The Commissioner’s Office recently released the Concurrent Enrollment Annual Report for the 2016-17 academic year. Concurrent Enrollment (CE) provides an opportunity for prepared Utah high school junior and senior students – freshmen and sophomores by exception – to take college courses and earn both high school credit for graduation and college credit corresponding to the first year at a USHE institution. Originated in 1985 in Utah by what is today Utah Valley University, the CE program was formally established by the Utah State Legislature in 1988.
- In the June 2017 high school graduating class, 50% of the students had taken at least one concurrent enrollment course (more information on pages 2-3).
- Of the June 2017 high school graduating class, the college-going rate for low-income students who participated in concurrent enrollment was twice that of low-income students who did not participate (more information on page 8).
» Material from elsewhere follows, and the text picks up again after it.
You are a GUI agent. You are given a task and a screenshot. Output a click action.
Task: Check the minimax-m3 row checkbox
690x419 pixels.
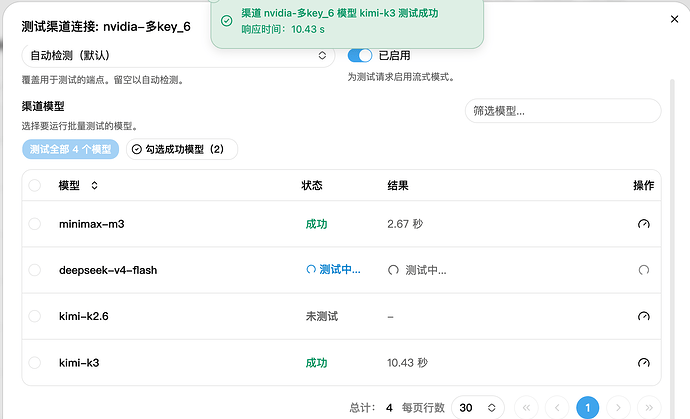tap(34, 224)
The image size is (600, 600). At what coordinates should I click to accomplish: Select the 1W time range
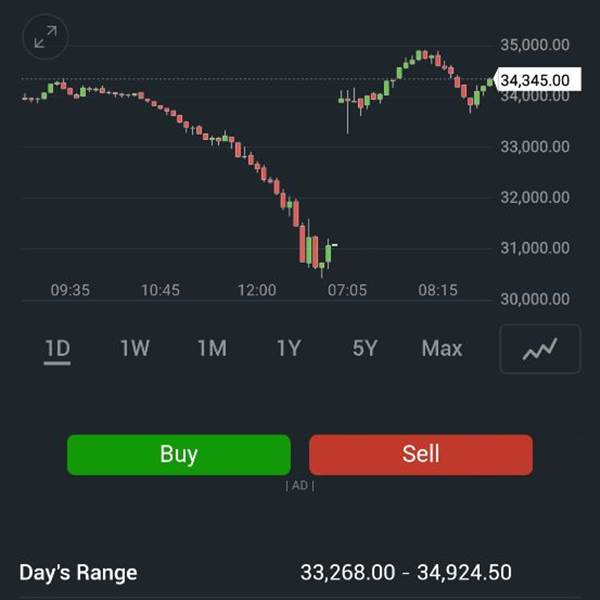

- 71% of concurrent enrollment credits were earned in highly transferrable general education courses. 13 of the 15 concurrent enrollment courses with the highest enrollments are general education courses (more information on pages 4-5).
- Significant work has taken place to increase the number of students who take a CE math class and the impact of this work is visible. In 2016-17 the number of CE math enrollments grew by 50% over the prior year (9,562 in 2016-17 from 6,369 in 2015-16).
CE program participation grew in 2016-17 for the third consecutive year, and has reached its highest enrollment in ten years.
Concurrent Enrollment Participation History, 2006-07 to 2016-17
CE Course-taking Patterns
Consistent with recent years, 78% of students enrolled in CE take one to three classes, with only 22 of the 32,849 students taking 12 or more. In the 2017 high school graduating class, 50% of the students had taken at least one CE class, and 86% of those enrolled in six or fewer classes.
Number of CE Classes Taken by Students in 2016-17
Low Income Student Participation
Low-income students are defined as students participating in the free or reduced lunch program. Generally, students self-select to take a CE course. Low-income students may need to be recruited to participate in concurrent enrollment. In the June 2017 high school graduating class, while over 50% of non-low income students participated in concurrent enrollment, only 35% of low-income students participated.
In the June 2017 high school graduating class, non-low-income students enrolled in college at an 11% higher rate than low-income students. Of low-income students, those who participated in concurrent enrollment enrolled in college at a rate of 50% compared to a rate of 24% for those who did not participate in concurrent enrollment.